Hemingway & Gellhorn: The Bride Stripped Bare by Her Bachelors
So much Hemingway, so little time. So little Hemingway, so much time? Something about little—not literal size; something about Hemingway—Hemingway and. . . . Hemingway and. . . . Hemingway and . . . Gellhorn?
James Gandolfini—indomitable analysand and crime boss Tony Soprano in The Sopranos, Patricia Arquette-beating goon Virgil in True Romance, and producer of more than one documentary on war veterans for HBO—signed on in June 2010 to serve as executive producer of a then-untitled biopic centered around Ernest Hemingway’s sojourn during the Spanish Civil War with Collier’s Weekly correspondent Martha Gellhorn. Fast forward to 2012: the film Hemingway & Gellhorn, starring Clive Owen and Nicole Kidman, and directed by Philip Kaufman (The Right Stuff, Henry & June), will premiere on HBO on May 28th. Another tough-guy with a (tortured) pen of gold tale? Not quite.
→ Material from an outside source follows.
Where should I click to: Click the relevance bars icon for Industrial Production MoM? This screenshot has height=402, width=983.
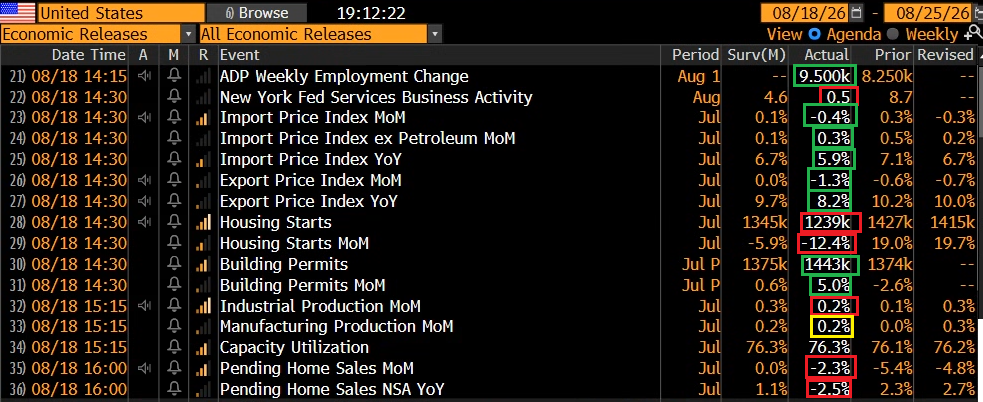(x=203, y=306)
Martha Gellhorn married Hemingway in December 1940, after the pair lived together off-and-on for four years, which the movie charts from an initial holiday encounter in 1936 Key West. Beginning with those early contributions to Collier’s, Gellhorn followed reportage during Franco’s protracted war with the Spanish government with a trip to Germany that chronicled Hitler’s rise, before she moved on to Czechoslovakia, Finland, Hong Kong, Singapore, Burma, and the UK, among other locales, alongside the unfolding of World War II. She witnessed D-Day on Normandy Beach without a set of press credentials, posing as an impromptu medic, though Hemingway had earlier tried to block her flights to the Italian Front and later France, delivering the oft-cited line:
“Are you a war correspondent, or wife in my bed?”
Gellhorn was perhaps a badass at both pursuits (She demurs, “I daresay I was the worst bed partner in five continents.”), but definitely the former. A lifelong leftist, after she divorced Hemingway in 1945, she went on to cover wars in Vietnam, the Middle East, and Central America, penning nearly twenty books, and making her home in more than nineteen international locations before her death by self-inflicted overdose at the age of 89 in 1998.
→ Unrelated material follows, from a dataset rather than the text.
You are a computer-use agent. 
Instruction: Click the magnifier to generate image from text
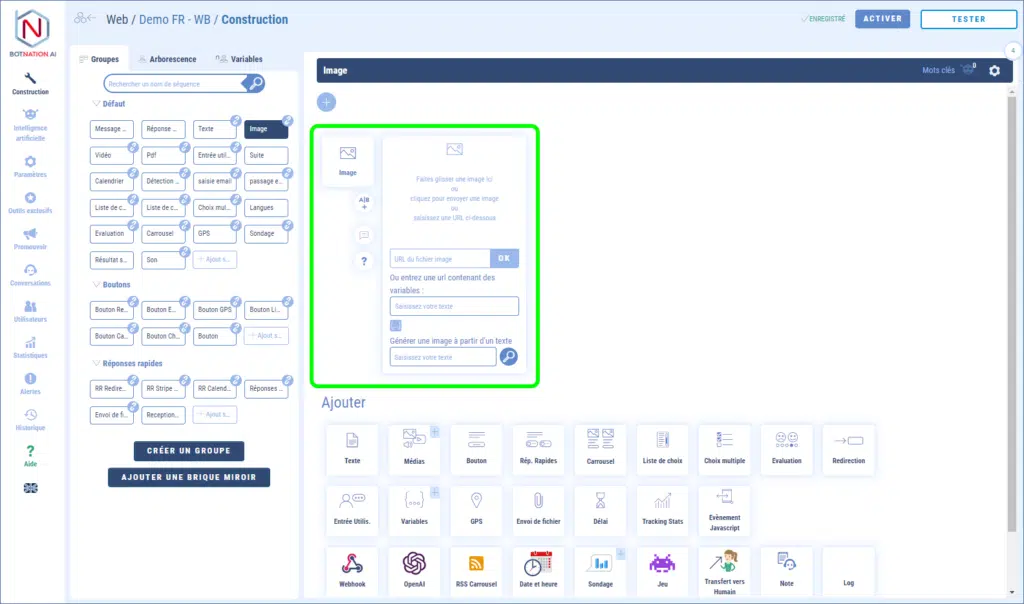point(509,357)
One of those books is A Stricken Field, which fictionalizes a journalist’s return to Prague after its annexation (1938), in a narrative voice both frustrating and futile, as the main character struggles to assist its refugees and make sense of the once-proud democracy’s difficult plight under the Gestapo. Here, Gellhorn’s voice is both clear and forceful, more reliant on journalistic observation and political reflection than Hemingway’s staccato figures of speech, but still shaped by the years they overlapped as lovers and correspondents to war and second-wave modernism. In many ways A Stricken Field is a fine follow-up to Hemingway & Gellhorn, showcasing Gellhorn at the height of her powers, self-helming a fictionalization of her life as a correspondent under critical regime changes and conditions of duress.
No comment on Nicole Kidman (the vehement atheist Gellhorn, who witnessed the liberation of Dachau, wrote a NOVEL about McCarthyism, and slept with a Major General on Hemingway’s watch might have reason to turn over about that particular casting choice).